Spring Boot is the de facto standard for microservices development in the enterprise. And since version 2.3.x, you can now easily build your application as a Docker image using Cloud Native Buildpacks from an "out-of-the-box" Maven or Gradle task. And once you have the freshly built image of our application, pushing it Microsoft Azure is a walk in the park 🌲.
In this article I will walk you through the basic steps to create a simple Spring Boot microservice, build it as a Docker image and deploy it to Azure Container Instance.

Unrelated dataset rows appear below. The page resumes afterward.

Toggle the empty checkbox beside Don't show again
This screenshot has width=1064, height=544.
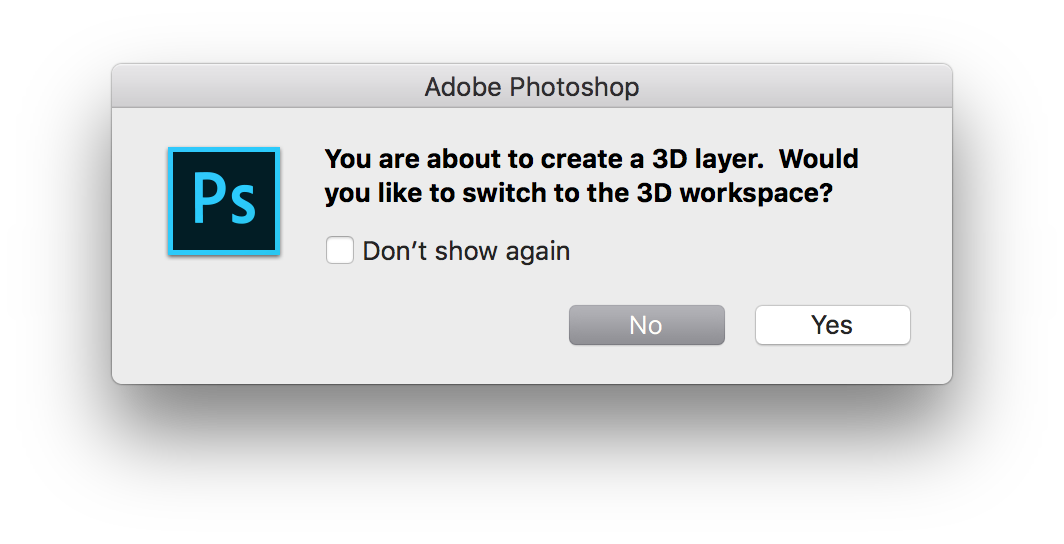(x=339, y=250)
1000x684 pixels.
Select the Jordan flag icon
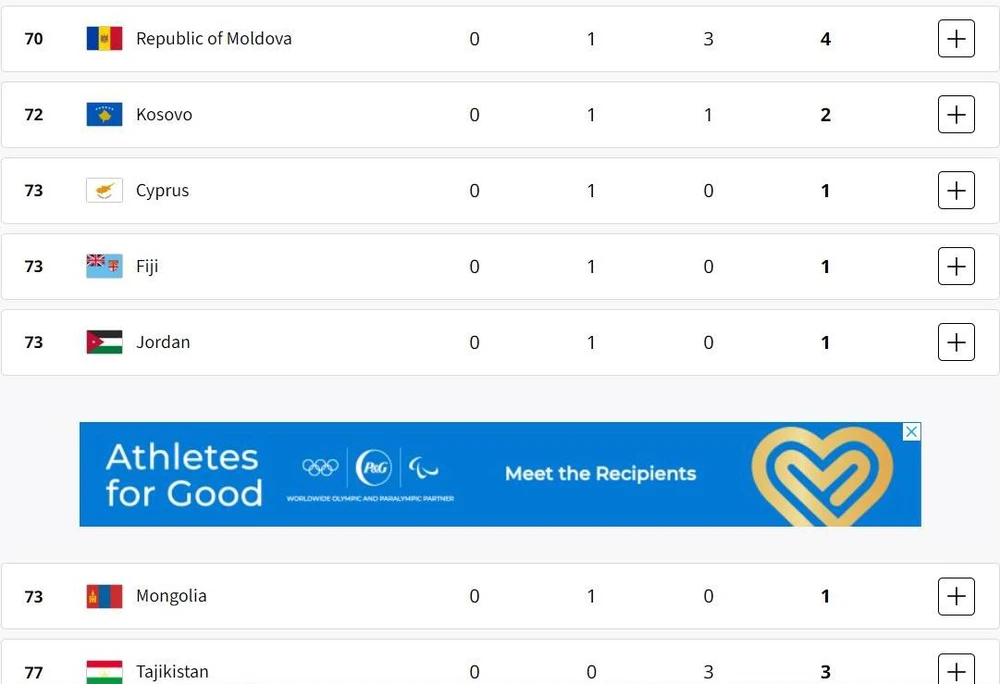103,341
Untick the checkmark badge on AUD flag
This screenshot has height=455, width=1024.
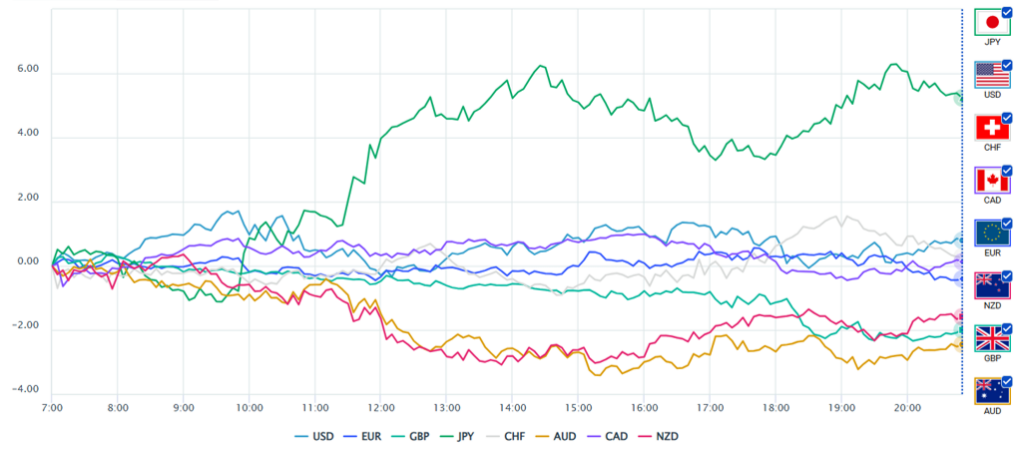pyautogui.click(x=1006, y=381)
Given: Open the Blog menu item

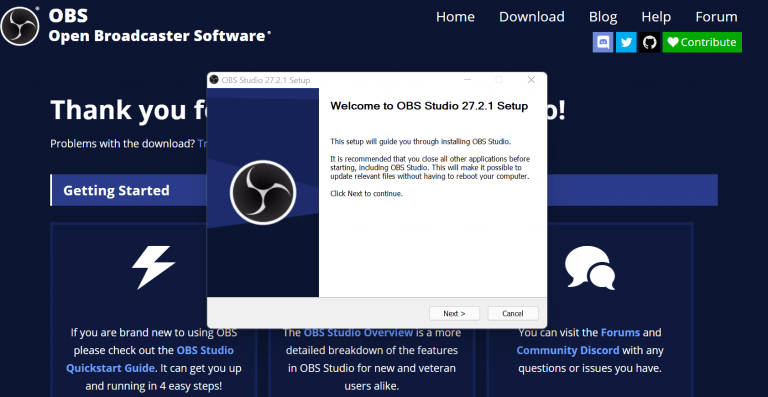Looking at the screenshot, I should pos(603,17).
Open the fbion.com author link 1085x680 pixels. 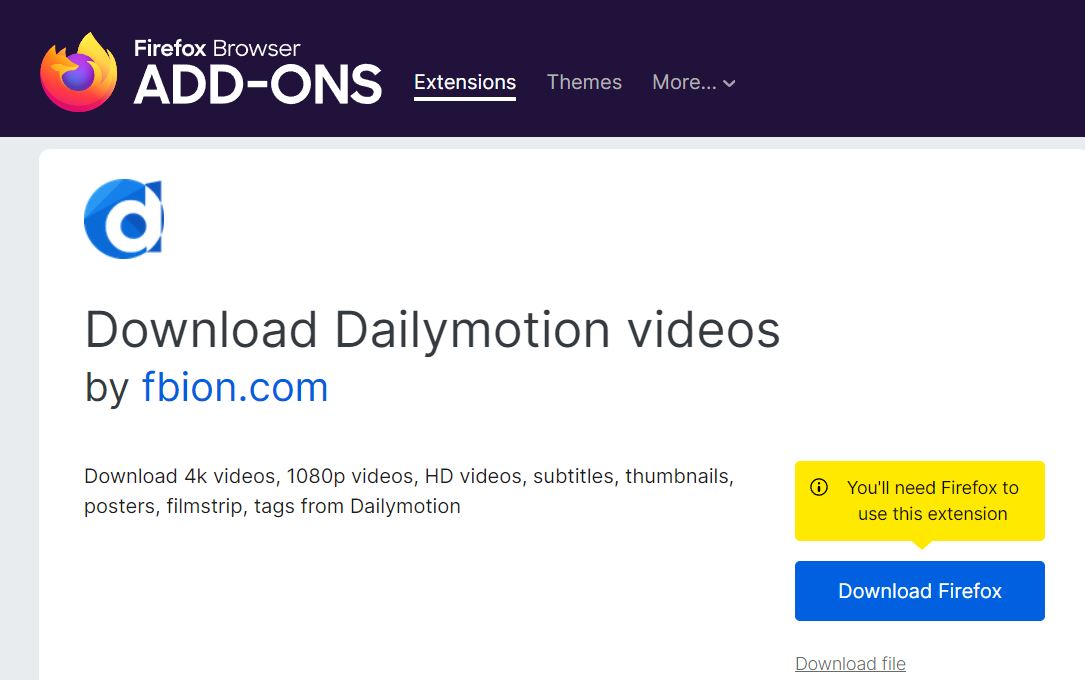(236, 386)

First, let's create a simple Spring Boot application.
@SpringBootApplication
@RestController
public class HelloDockerAzureApplication {
public static void main(String[] args) {
SpringApplication.run(HelloDockerAzureApplication.class, args);
}
@GetMapping("/hello")
public String hello() {
return "Spring Boot + Docker + Azure = :)";
}
}
Now instead of building it as a jar
file, we are going to build it as a docker
image. All you have to do is to run mvn spring-boot:build-image
if you are using Maven, or gradle bootBuildImage
if you are using Gradle.
And that's it! You can now run and test it locally by simply docker run -p 8080:8080 hello-docker-azure:0.0.1-SNAPSHOT
🚀.
Alright, now on to Azure. First step is to configure a Resource Group
- the Resource Group is a logical grouping of our resources in Azure and makes sure you keep things organized 💼. Assuming you have the Azure CLI installed, all you have to do is to run the following command:
az group create --name myResourceGroup --location eastus
Next you need to create a private Container Registry
where you will store the Docker images you build:
az acr create --resource-group myResourceGroup --name myAzureCR101 --sku Basic
Once the command runs successfully, you should see an output similar to the below:
{
"adminUserEnabled": false,
"creationDate": "2021-03-07T23:35:32.361727+00:00",
"dataEndpointEnabled": false,
"dataEndpointHostNames": [],
"id": "/subscriptions//00000000-0000-0000-0000-000000000000/resourceGroups/myResourceGroup/providers/Microsoft.ContainerRegistry/registries/myAzureCR101",
"location": "eastus",
"loginServer": "myazurecr101.azurecr.io",
"name": "myAzureCR101",
"provisioningState": "Succeeded",
"resourceGroup": "myResourceGroup",
"sku": {
"name": "Basic",
"tier": "Basic"
},
"status": null,
"storageAccount": null,
"tags": {},
"type": "Microsoft.ContainerRegistry/registries",
"zoneRedundancy": "Disabled"
}
Before start to pull and push images from your brand new Container Registry, you must login into it. Just run the below command. You should get a Login Succeeded
message.
az acr login --name myazurecr101
Remember the Docker image we have built for our Spring Boot microservice? In order to push it to the Container Registry, you must tag it using the FQDN of the registry:
docker tag hello-docker-azure:0.0.1-SNAPSHOT myazurecr101.azurecr.io/hello-docker-azure:0.0.1-SNAPSHOT
Now you are good to push the image:
docker push myazurecr101.azurecr.io/hello-docker-azure:0.0.1-SNAPSHOT
If you want to validate that last step worked just fine, please run the command below
az acr repository list --name myazurecr101 --output table
As a result you should see the following:
Result
------------------
hello-docker-azure
Now on to the last mile! We will now create a container running the image published in the registry:
az container create --resource-group myResourceGroup --name mycontainer --image myazurecr101.azurecr.io/hello-docker-azure:0.0.1-SNAPSHOT --dns-name-label hello-spring-docker-azure --ports 8080
You will be prompted to enter Image registry username and password. In order to get this information, you will need to run two commands. First, enable admin user:
az acr update --name myazurecr101 --admin-enabled true
Second, retrieve credentials:
az acr credential show --name myazurecr101
That's it! You now have a container running your Spring Boot image on Azure 💎!
You can easily test it by running curl 'http://hello-spring-docker-azure.eastus.azurecontainer.io:8080/hello'
The result should be similar to the below 🎉.
StatusCode : 200
StatusDescription :
Content : Spring Boot + Docker + Azure = :)
RawContent : HTTP/1.1 200
Keep-Alive: timeout=60
Connection: keep-alive
Content-Length: 33
Content-Type: text/plain;charset=UTF-8
Date: Mon, 08 Mar 2021 00:13:45 GMT
Spring Boot + Docker + Azure = :)
Forms : {}
Headers : {[Keep-Alive, timeout=60], [Connection, keep-alive], [Content-Length, 33], [Content-Type, text/plain;charset=UTF-8]...}
Images : {}
InputFields : {}
Links : {}
ParsedHtml : mshtml.HTMLDocumentClass
RawContentLength : 33
And that's all for today! Thank you for getting this far and I wish this was helpful for you.